Structure-Informed Comprehensive Screening and Risk Prioritization of Organophosphorus Compounds in Human Serum: Revealing the Hidden Burden and Emerging Risks

Organophosphorus compounds (OPCs) are widely distributed environmental contaminants for which there are increasing health concerns, yet human internal exposure beyond a few well-studied organophosphate esters (OPEs) remains poorly understood. In this study, a structure-informed integrated screening and risk prioritization framework was developed to systematically characterize the internal burden and potential risks of OPCs in human serum. The use of machine-learning-predicted retention times and response factors, coupled with a cross-subgroup multidimensional weighted fragment-ion scoring system, enhanced the identification and semiquantification of broad-spectrum OPCs in complex biological matrices.

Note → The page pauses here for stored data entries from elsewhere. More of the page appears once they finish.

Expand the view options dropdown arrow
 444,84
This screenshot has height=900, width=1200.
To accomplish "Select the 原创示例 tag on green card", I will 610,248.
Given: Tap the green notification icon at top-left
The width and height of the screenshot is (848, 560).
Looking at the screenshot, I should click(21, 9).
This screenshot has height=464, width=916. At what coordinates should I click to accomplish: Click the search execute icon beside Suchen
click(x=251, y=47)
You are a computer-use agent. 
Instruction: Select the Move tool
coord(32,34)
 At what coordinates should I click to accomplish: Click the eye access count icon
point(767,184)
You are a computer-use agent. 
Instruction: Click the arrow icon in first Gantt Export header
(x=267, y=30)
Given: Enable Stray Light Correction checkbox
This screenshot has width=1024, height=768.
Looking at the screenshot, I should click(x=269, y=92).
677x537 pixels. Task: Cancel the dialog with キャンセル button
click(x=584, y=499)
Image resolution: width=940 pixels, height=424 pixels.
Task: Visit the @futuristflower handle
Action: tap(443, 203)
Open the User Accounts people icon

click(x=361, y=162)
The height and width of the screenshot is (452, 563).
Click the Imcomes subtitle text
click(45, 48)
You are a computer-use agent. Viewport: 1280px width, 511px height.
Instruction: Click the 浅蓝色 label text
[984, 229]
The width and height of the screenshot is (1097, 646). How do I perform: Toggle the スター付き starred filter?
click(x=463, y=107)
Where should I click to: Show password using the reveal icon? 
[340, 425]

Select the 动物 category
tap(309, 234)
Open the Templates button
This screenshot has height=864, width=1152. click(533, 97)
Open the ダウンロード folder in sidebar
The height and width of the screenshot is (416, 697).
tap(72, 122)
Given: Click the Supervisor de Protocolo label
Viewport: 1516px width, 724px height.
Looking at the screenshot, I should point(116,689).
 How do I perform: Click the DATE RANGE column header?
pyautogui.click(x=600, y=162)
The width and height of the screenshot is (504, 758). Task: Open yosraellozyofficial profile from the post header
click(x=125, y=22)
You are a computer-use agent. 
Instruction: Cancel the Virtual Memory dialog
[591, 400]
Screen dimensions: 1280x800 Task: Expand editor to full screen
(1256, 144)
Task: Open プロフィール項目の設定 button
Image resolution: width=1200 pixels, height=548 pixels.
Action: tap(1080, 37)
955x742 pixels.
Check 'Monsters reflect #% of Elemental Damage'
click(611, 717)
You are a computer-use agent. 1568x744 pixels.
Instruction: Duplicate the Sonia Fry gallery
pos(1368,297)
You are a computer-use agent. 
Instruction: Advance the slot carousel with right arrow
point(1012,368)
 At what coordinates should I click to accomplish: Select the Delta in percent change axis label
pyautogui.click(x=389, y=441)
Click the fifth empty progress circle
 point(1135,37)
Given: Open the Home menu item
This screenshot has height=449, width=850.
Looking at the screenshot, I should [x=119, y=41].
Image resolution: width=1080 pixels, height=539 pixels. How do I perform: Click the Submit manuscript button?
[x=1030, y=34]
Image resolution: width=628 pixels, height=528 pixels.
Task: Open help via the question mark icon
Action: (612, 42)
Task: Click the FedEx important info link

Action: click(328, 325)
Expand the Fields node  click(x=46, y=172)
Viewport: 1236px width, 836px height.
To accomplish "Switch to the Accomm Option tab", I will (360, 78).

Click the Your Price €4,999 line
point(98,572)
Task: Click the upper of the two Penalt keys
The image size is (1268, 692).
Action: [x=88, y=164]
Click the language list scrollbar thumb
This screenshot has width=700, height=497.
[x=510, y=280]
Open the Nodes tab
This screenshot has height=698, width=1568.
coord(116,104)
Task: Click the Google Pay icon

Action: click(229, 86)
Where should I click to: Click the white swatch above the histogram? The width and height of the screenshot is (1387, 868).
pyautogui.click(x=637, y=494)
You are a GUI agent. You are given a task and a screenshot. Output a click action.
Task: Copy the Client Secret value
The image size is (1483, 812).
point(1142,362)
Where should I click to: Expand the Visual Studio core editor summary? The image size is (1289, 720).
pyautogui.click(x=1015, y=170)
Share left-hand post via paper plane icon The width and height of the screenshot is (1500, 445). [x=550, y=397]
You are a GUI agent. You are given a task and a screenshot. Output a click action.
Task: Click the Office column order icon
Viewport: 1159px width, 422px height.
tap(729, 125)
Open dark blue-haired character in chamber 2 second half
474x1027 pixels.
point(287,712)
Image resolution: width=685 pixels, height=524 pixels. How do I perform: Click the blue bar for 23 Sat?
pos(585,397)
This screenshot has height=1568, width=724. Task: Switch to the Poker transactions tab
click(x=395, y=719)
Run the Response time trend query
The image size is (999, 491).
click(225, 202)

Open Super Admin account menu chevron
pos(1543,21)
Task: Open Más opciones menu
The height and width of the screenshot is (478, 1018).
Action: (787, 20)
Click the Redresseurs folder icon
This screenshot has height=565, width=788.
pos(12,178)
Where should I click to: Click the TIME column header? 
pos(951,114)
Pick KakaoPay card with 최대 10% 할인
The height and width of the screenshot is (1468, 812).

In serum samples from 254 residents, 59 OPCs were identified, including 33 newly detected OPCs in humans, revealing that emerging OPCs (e.g., organophosphonates, phosphine oxides, and organothiophosphate esters) dominate current exposure profiles. Coexposure network analysis indicated that OPCs may occur in humans as highly interconnected mixtures. Risk prioritization integrating computational toxicology with exposure burden demonstrated that several emerging OPCs exhibit greater toxicological potential than typical OPEs and predominate among high-priority chemicals. This study provides a more comprehensive profile of the human internal exposure landscape of OPCs and emphasizes the importance of emerging OPCs in future exposure assessment and risk management.